With this fact in mind I re-investigated Michel’s famous map 10, for October 7.  He gave, as statistics, 19 3-point lines, 3 4-point lines, and 1 7-point line.  Michel omitted far more lines than he drew.  My final recount gives forty-two 3-point lines, six 4-point lines and one 7-point line. 

[Further criticism of Michel is omitted here.]

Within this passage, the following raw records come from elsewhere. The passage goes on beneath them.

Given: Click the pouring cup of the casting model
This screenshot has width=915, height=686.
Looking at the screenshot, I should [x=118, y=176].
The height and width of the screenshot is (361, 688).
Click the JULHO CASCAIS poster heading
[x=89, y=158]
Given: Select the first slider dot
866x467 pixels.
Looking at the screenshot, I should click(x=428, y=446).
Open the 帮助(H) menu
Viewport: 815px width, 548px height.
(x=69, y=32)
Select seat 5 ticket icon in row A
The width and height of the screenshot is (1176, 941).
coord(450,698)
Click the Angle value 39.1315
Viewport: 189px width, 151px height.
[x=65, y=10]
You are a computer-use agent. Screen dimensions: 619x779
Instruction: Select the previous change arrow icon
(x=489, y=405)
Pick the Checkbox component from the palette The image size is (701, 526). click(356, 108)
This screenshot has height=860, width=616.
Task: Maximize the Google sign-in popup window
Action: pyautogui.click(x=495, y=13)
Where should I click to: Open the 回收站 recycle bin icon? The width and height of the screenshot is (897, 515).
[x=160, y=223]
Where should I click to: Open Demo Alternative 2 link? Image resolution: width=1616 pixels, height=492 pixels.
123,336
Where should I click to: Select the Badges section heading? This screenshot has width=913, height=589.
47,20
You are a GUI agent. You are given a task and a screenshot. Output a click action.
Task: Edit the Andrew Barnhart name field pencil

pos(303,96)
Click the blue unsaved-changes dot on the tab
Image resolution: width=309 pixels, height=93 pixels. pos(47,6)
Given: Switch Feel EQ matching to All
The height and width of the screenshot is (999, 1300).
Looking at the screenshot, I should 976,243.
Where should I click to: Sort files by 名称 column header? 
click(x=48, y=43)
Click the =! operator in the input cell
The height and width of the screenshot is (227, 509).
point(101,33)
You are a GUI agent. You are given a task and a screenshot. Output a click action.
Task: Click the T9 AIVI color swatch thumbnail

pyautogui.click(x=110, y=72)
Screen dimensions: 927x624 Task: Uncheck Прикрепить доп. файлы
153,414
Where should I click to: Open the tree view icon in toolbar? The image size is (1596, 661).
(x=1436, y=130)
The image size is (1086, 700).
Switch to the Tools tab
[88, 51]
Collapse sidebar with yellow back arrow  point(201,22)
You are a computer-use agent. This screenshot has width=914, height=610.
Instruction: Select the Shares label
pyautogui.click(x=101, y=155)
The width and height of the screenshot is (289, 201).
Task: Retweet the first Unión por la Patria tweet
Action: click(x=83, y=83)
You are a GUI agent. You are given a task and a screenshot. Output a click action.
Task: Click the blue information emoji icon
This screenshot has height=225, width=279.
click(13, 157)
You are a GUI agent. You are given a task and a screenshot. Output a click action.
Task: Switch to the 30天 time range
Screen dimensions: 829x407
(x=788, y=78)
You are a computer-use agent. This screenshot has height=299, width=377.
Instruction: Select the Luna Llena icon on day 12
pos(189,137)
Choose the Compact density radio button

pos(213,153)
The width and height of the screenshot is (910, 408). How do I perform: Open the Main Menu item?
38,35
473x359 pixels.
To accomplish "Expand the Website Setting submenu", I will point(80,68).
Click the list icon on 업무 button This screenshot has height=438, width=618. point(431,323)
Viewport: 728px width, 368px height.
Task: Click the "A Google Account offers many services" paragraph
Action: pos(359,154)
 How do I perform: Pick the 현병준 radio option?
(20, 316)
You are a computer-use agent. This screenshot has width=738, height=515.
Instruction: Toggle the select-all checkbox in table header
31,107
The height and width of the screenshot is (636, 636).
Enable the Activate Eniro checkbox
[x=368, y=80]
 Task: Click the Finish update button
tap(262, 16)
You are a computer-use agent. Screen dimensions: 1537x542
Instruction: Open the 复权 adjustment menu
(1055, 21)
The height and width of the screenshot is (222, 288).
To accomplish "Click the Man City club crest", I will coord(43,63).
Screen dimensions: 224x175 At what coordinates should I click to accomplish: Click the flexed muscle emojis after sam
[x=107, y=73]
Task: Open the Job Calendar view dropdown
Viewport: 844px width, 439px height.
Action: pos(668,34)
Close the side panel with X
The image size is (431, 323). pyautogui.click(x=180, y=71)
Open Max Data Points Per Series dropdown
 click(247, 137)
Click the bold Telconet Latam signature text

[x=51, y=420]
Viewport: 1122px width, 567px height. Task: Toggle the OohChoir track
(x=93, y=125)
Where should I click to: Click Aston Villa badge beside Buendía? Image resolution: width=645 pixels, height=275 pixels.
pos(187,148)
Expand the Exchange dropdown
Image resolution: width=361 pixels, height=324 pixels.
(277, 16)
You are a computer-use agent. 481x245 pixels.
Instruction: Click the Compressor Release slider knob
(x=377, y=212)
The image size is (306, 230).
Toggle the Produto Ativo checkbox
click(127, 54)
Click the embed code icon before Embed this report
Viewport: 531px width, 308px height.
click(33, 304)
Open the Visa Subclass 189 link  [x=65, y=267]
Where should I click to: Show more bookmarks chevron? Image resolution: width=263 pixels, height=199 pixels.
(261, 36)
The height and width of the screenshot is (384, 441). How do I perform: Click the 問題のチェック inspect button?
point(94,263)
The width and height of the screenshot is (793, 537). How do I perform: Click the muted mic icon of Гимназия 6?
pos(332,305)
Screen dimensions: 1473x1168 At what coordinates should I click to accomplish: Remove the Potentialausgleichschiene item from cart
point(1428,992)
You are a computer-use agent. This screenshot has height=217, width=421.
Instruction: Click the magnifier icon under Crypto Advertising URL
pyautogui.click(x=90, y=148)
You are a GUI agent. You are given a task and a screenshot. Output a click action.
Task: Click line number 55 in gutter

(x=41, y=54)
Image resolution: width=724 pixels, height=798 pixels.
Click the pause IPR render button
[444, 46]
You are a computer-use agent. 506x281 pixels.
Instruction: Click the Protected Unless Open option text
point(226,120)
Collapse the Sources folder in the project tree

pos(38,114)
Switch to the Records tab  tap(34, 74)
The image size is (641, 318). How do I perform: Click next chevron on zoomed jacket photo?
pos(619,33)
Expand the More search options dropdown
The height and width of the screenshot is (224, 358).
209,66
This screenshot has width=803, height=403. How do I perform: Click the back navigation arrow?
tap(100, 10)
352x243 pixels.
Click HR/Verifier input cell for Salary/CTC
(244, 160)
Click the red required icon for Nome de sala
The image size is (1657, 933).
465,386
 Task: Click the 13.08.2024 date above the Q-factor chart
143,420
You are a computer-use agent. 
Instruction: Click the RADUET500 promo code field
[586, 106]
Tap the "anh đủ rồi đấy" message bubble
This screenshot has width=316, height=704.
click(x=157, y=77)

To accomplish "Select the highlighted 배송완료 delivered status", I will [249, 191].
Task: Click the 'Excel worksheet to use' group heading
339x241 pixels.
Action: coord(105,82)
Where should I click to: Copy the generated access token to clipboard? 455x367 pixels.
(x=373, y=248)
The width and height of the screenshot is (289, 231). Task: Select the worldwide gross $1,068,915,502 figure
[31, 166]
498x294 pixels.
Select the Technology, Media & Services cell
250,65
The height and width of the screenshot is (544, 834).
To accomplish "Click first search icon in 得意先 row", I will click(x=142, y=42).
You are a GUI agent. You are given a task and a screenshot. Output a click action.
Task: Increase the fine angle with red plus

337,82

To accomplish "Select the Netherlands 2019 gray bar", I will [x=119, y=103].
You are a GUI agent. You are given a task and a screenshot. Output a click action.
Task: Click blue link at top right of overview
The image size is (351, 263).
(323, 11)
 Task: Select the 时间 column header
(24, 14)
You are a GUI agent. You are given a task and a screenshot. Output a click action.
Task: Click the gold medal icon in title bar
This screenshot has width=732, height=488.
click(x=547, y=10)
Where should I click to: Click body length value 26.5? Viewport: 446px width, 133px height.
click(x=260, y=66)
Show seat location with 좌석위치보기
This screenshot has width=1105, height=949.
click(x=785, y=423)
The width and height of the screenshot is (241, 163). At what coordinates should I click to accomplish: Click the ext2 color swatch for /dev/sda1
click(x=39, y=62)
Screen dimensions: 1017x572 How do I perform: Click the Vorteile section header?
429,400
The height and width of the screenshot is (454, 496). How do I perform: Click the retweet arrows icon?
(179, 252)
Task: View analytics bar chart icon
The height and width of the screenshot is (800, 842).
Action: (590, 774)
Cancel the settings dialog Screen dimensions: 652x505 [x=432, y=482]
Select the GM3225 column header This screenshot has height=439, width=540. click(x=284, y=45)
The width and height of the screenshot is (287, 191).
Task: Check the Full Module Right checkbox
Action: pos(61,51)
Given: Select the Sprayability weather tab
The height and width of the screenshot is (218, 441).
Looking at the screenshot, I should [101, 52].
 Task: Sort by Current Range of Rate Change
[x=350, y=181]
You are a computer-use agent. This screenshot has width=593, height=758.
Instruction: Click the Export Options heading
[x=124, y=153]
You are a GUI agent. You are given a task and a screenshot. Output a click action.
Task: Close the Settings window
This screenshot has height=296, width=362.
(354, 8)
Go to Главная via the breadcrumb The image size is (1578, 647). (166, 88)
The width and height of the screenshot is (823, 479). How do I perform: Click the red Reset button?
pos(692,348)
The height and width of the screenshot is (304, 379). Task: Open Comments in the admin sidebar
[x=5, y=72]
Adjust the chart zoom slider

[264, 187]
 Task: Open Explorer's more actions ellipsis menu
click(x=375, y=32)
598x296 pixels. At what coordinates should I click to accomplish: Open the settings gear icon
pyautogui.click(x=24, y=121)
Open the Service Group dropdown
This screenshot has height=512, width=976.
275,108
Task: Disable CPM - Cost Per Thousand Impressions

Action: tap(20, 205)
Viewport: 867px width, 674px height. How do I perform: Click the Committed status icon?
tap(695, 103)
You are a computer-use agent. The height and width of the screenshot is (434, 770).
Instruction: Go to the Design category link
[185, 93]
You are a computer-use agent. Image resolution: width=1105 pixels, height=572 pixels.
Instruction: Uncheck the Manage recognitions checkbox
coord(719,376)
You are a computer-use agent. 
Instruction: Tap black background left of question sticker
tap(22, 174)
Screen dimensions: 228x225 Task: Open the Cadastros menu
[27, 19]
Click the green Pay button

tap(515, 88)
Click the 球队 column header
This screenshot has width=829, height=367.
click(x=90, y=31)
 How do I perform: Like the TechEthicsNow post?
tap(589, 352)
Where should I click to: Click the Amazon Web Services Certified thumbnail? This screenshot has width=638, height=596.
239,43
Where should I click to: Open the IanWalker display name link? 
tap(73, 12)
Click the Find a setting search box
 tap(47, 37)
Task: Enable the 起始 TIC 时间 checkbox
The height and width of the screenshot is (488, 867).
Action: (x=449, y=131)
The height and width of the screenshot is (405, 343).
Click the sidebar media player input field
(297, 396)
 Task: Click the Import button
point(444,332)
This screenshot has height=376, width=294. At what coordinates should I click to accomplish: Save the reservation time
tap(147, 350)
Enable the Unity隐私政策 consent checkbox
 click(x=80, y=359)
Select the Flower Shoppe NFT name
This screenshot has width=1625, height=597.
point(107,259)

Now what do the statistics say?  By equation (9), with n=27, W=208.  The values of N(3), N(4), etc., calculated from (10) are very sensitive to the unknown corridor factor, ƒ.  However, let us arbitrarily adopt Mebane’s value of ƒ=1/80.  Then we find, in turn, the values in the following table:

	2	3	4	5	6	7	Total
Observed	158	42	6	1	0	1	208
Theoretical	152	48	7	0.7	0.05	.0025	208

The only remarkable fact about this table is the unexpectedly close agreement between the theoretical and observed numbers of lines.  Certainly there is no evidence that the alignments could have arisen other than by chance.  The 7-point line is the only possible exception.  Examination of the map shows that 3 points of this line are unusually close.  Also, the line is extremely long, one of the longest that can be drawn in France.  Clearly, this special corridor deserves a larger value of ƒ than most of the others.  The low figure for the theoretical probability is not significant. 

Re-study of all of Michel’s cases leads me to the same conclusion.  The vast networks, the stars and spiderwebs to which he attaches such significance, completely disappear.  Not only are the alignments he draws due to chance, but he fails for some reason to draw in dozens of other lines, equally good. 

[Menzel’s reply to criticism by Michel is omitted here.]

I submit that Orthoteny has failed and must be thrown out.